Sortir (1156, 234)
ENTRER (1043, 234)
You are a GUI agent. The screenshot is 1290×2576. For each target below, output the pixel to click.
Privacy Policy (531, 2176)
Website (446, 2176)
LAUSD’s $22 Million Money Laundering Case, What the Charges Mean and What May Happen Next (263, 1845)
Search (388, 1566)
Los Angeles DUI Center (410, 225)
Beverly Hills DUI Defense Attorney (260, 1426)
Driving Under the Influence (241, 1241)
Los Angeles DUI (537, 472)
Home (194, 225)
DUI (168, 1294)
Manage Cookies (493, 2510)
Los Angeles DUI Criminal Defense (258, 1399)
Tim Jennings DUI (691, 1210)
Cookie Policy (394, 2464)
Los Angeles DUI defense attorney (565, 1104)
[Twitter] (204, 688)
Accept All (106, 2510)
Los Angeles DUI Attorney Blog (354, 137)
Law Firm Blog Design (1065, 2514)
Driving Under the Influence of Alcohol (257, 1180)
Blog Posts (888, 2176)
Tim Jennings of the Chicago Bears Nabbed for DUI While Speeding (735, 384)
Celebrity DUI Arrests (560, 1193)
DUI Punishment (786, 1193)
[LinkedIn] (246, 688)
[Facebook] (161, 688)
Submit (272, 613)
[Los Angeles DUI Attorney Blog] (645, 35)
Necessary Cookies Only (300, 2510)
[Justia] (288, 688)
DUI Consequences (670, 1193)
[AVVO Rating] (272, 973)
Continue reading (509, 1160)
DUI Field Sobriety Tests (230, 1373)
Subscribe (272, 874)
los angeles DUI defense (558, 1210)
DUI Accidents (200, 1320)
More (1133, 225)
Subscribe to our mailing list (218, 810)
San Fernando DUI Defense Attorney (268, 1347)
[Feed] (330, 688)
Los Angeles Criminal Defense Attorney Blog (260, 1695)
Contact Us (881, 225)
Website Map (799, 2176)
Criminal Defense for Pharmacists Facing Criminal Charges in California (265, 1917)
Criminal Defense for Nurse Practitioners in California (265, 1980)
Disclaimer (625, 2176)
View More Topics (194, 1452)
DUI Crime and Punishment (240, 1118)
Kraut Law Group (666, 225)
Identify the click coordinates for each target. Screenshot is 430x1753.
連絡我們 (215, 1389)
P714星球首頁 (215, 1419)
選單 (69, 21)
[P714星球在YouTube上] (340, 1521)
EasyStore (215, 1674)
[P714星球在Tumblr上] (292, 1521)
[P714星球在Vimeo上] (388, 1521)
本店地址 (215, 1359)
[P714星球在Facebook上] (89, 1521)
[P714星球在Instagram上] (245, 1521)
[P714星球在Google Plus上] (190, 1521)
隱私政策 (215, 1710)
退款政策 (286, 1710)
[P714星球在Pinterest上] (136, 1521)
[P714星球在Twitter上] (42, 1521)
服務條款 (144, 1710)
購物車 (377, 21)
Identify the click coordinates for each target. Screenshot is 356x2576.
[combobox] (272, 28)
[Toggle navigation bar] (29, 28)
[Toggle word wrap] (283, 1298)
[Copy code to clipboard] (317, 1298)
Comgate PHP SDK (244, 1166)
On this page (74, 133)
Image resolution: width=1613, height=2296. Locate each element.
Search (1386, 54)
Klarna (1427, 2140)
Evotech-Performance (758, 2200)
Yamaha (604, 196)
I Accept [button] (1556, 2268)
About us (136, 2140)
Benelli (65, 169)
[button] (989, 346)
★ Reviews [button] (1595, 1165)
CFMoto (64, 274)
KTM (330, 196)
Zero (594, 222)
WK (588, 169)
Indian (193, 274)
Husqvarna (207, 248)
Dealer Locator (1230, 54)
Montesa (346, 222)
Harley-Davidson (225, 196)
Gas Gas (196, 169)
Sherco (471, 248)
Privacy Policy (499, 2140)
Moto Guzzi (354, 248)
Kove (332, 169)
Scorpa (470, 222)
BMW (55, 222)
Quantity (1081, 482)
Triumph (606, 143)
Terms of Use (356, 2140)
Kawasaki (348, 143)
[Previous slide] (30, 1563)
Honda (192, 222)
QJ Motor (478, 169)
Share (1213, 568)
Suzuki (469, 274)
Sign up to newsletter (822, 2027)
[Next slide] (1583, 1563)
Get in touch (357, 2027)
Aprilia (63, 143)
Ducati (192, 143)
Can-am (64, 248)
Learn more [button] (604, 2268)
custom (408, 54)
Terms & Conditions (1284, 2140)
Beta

----------

* EXERCISE DIRECTIONS
All of the material should be set down exactly as it reads.

* ANSWER FOR THE TASK
Sortir (1156, 234)
ENTRER (1043, 234)
You are a GUI agent. The screenshot is 1290×2576. For each target below, output the pixel to click.
Privacy Policy (531, 2176)
Website (446, 2176)
LAUSD’s $22 Million Money Laundering Case, What the Charges Mean and What May Happen Next (263, 1845)
Search (388, 1566)
Los Angeles DUI Center (410, 225)
Beverly Hills DUI Defense Attorney (260, 1426)
Driving Under the Influence (241, 1241)
Los Angeles DUI (537, 472)
Home (194, 225)
DUI (168, 1294)
Manage Cookies (493, 2510)
Los Angeles DUI Criminal Defense (258, 1399)
Tim Jennings DUI (691, 1210)
Cookie Policy (394, 2464)
Los Angeles DUI defense attorney (565, 1104)
[Twitter] (204, 688)
Accept All (106, 2510)
Los Angeles DUI Attorney Blog (354, 137)
Law Firm Blog Design (1065, 2514)
Driving Under the Influence of Alcohol (257, 1180)
Blog Posts (888, 2176)
Tim Jennings of the Chicago Bears Nabbed for DUI While Speeding (735, 384)
Celebrity DUI Arrests (560, 1193)
DUI Punishment (786, 1193)
[LinkedIn] (246, 688)
[Facebook] (161, 688)
Submit (272, 613)
[Los Angeles DUI Attorney Blog] (645, 35)
Necessary Cookies Only (300, 2510)
[Justia] (288, 688)
DUI Consequences (670, 1193)
[AVVO Rating] (272, 973)
Continue reading (509, 1160)
DUI Field Sobriety Tests (230, 1373)
Subscribe (272, 874)
los angeles DUI defense (558, 1210)
DUI Accidents (200, 1320)
More (1133, 225)
Subscribe to our mailing list (218, 810)
San Fernando DUI Defense Attorney (268, 1347)
[Feed] (330, 688)
Los Angeles Criminal Defense Attorney Blog (260, 1695)
Contact Us (881, 225)
Website Map (799, 2176)
Criminal Defense for Pharmacists Facing Criminal Charges in California (265, 1917)
Criminal Defense for Nurse Practitioners in California (265, 1980)
Disclaimer (625, 2176)
View More Topics (194, 1452)
DUI Crime and Punishment (240, 1118)
Kraut Law Group (666, 225)
Identify the click coordinates for each target. Screenshot is 430x1753.
連絡我們 (215, 1389)
P714星球首頁 (215, 1419)
選單 (69, 21)
[P714星球在YouTube上] (340, 1521)
EasyStore (215, 1674)
[P714星球在Tumblr上] (292, 1521)
[P714星球在Vimeo上] (388, 1521)
本店地址 (215, 1359)
[P714星球在Facebook上] (89, 1521)
[P714星球在Instagram上] (245, 1521)
[P714星球在Google Plus上] (190, 1521)
隱私政策 (215, 1710)
退款政策 (286, 1710)
[P714星球在Pinterest上] (136, 1521)
[P714星球在Twitter上] (42, 1521)
服務條款 (144, 1710)
購物車 (377, 21)
Identify the click coordinates for each target. Screenshot is 356x2576.
[combobox] (272, 28)
[Toggle navigation bar] (29, 28)
[Toggle word wrap] (283, 1298)
[Copy code to clipboard] (317, 1298)
Comgate PHP SDK (244, 1166)
On this page (74, 133)
Image resolution: width=1613, height=2296. Locate each element.
Search (1386, 54)
Klarna (1427, 2140)
Evotech-Performance (758, 2200)
Yamaha (604, 196)
I Accept [button] (1556, 2268)
About us (136, 2140)
Benelli (65, 169)
[button] (989, 346)
★ Reviews [button] (1595, 1165)
CFMoto (64, 274)
KTM (330, 196)
Zero (594, 222)
WK (588, 169)
Indian (193, 274)
Husqvarna (207, 248)
Dealer Locator (1230, 54)
Montesa (346, 222)
Harley-Davidson (225, 196)
Gas Gas (196, 169)
Sherco (471, 248)
Privacy Policy (499, 2140)
Moto Guzzi (354, 248)
Kove (332, 169)
Scorpa (470, 222)
BMW (55, 222)
Quantity (1081, 482)
Triumph (606, 143)
Terms of Use (356, 2140)
Kawasaki (348, 143)
[Previous slide] (30, 1563)
Honda (192, 222)
QJ Motor (478, 169)
Share (1213, 568)
Suzuki (469, 274)
Sign up to newsletter (822, 2027)
[Next slide] (1583, 1563)
Get in touch (357, 2027)
Aprilia (63, 143)
Ducati (192, 143)
Can-am (64, 248)
Learn more [button] (604, 2268)
custom (408, 54)
Terms & Conditions (1284, 2140)
Beta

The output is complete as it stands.